Topic 11.8: Earning value
In our extended example, it might be quite simple to say that if the fence was planned to be 100m long, and 50m is complete, then it has earned 50% of its value.
But even that might not be a true reflection of the value earned.
After all, we might have dug 100% of the post holes, put in 70% of the posts, but only fixed palings to 20% of the posts.
How much value have we earned now?
And for more complex, intangible tasks (such as brainstorming), how do we know when we are 20, 40 or 85% complete?
Beyond the statistics, it should be becoming clear that the more detailed your WBS information is – particularly with regard to the timing of costs – the easier it is to accurately monitor project cost and schedule performance.
Similarly, the more comprehensively tasks are broken down into their component activities, the easier it is to track progress.

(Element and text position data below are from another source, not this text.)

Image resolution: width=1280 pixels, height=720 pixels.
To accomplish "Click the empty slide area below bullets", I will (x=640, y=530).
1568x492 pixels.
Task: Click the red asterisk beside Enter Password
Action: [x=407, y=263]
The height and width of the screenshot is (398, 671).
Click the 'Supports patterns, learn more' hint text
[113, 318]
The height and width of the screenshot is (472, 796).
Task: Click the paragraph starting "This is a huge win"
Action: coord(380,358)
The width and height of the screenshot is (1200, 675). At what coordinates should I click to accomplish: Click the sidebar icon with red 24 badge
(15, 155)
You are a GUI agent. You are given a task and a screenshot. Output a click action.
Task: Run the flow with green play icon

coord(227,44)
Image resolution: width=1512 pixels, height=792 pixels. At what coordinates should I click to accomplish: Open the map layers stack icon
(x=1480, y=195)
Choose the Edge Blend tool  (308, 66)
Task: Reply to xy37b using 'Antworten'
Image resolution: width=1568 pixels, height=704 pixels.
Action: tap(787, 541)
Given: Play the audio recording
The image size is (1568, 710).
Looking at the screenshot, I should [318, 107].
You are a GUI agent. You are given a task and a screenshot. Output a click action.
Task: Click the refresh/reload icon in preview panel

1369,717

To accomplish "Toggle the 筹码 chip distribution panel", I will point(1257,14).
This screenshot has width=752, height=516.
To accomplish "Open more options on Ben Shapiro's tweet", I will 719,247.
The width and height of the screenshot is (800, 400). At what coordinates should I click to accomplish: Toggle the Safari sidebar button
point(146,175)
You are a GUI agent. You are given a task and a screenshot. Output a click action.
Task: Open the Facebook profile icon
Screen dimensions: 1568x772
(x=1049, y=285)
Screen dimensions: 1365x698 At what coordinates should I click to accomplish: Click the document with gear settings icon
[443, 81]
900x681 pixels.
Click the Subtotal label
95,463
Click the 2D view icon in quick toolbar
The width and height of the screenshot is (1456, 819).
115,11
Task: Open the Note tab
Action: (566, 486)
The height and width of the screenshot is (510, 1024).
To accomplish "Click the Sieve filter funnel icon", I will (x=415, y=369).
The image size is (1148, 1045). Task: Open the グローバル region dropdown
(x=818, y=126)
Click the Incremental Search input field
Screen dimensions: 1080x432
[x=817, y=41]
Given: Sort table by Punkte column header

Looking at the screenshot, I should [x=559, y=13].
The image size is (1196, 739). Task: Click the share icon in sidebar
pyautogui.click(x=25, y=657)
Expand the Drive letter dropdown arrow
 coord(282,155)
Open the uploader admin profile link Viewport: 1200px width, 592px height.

To illustrate, if we broke the task ‘Build a fence’ down into three separate tasks – dig post holes, plant posts, and fix palings – we now have a much greater capacity to measure earned value.
By the same logic, the less precise our measures of earned value are, the more margin for error there is likely to be in our indices.
Yet even then, what one person says is ‘42% complete’ another might decide is ‘67% earned’.
Using a highly detailed WBS can also remove subjectivity entirely from the earned value debate, by allowing us to easily apply the 0/100 rule.
The 0/100 rule is an all-or-nothing approach to calculating earned value.
Not to be confused with the previously introduced 100% rule, it states that a task does not earn any value until it is complete.
In other words, until a task is 100% finished, its earned value is zero.
Now this may seem unduly harsh, and local variations to this rule might be 0/50/100.
Nevertheless, a 0/100 earned value policy not only reduces the risk of people overstating completion so as to produce better EVM stats, but encourages a much finer level of detail in the planning process.